И он сам тогда и играл на гитаре. Вот мы с ним разговорились в полете; у него был какой-то проект, он предлагал поучаствовать. Ну, я слушал, слушал и вдруг вспомнил эту историю.
Говорю ему: «Вот когда отдашь деньги…» – А он удивился: «Как? Это ты был?» – Я говорю: «Я. Ну, с учетом девальвации…»
В. Л.: Набежало… Я хочу спросить о другом: ваши лучшие годы жизни, школьные годы, юность, прошли во Львове…
Ю. Б.: Да, конечно.
В. Л.: Возможности бывать во Львове давно нет.
Ю. Б.: Была, но риск какой-то. У меня дочь там давала концерт, ездила по секрету от меня. Ее окружили любовью, и все было в полном порядке. Хотя и под моей же фамилией. Но риск есть.
Я там в каком-то списке тоже среди прочих львовян, Лени Ярмольника и еще кого-то. Там могилы родителей, брата… Это ужасно.
В. Л.: Скучаете по Львову?
Ю. Б.: Красивый очень город. Я скучаю по тем учителям, по тем друзьям, по тем ситуациям, по первому бокалу вина, по первому поцелую с девушкой, в которую я влюбился там. Это же вот всё там было в первый раз. И этот успех сценический, но, правда, в игре на гитаре. Всё это было там.

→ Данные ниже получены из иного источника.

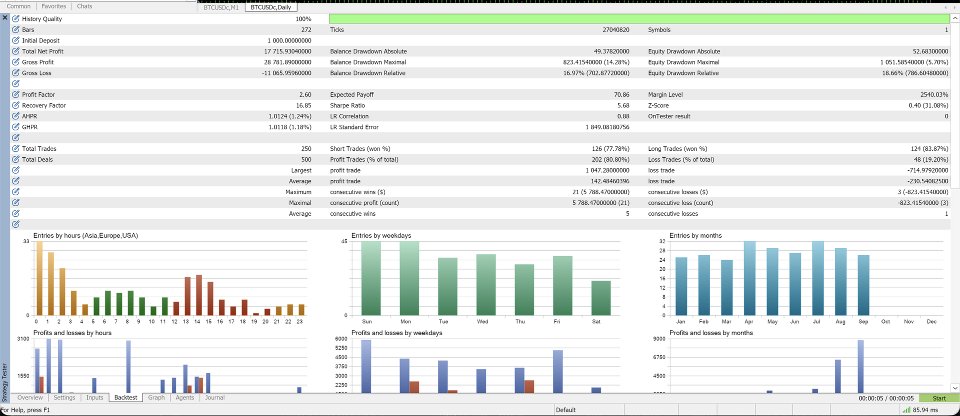Click the icon beside History Quality row

tap(15, 19)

В. Л.: В одном интервью вы сказали: «У меня всегда были амбиции». Это то, что ведет вас по жизни?
Ю. Б.: Да. Потому что я (не знаю, как это сформулировать), я на самом деле до конца далеко не использовал свои возможности. То есть я все время пробую, но мне кажется, что какой-то во мне усидчивости, что ли, недостаточно. Я так и не довожу дело до конца, потому что я боюсь конца. Совершенства я боюсь, я его пугаюсь.
И иногда, когда я слушаю или вижу, но это на таком пределе, что это перестает быть творчеством. То есть совершенство может привести к пустоте.
В. Л.: Как интересно!
Ю. Б.: Вот чего я боюсь всегда. А с другой стороны, это может выглядеть как оправдание несовершенства. Ну, правда, я боюсь, что творчество заканчивается именно в момент, когда все сделано.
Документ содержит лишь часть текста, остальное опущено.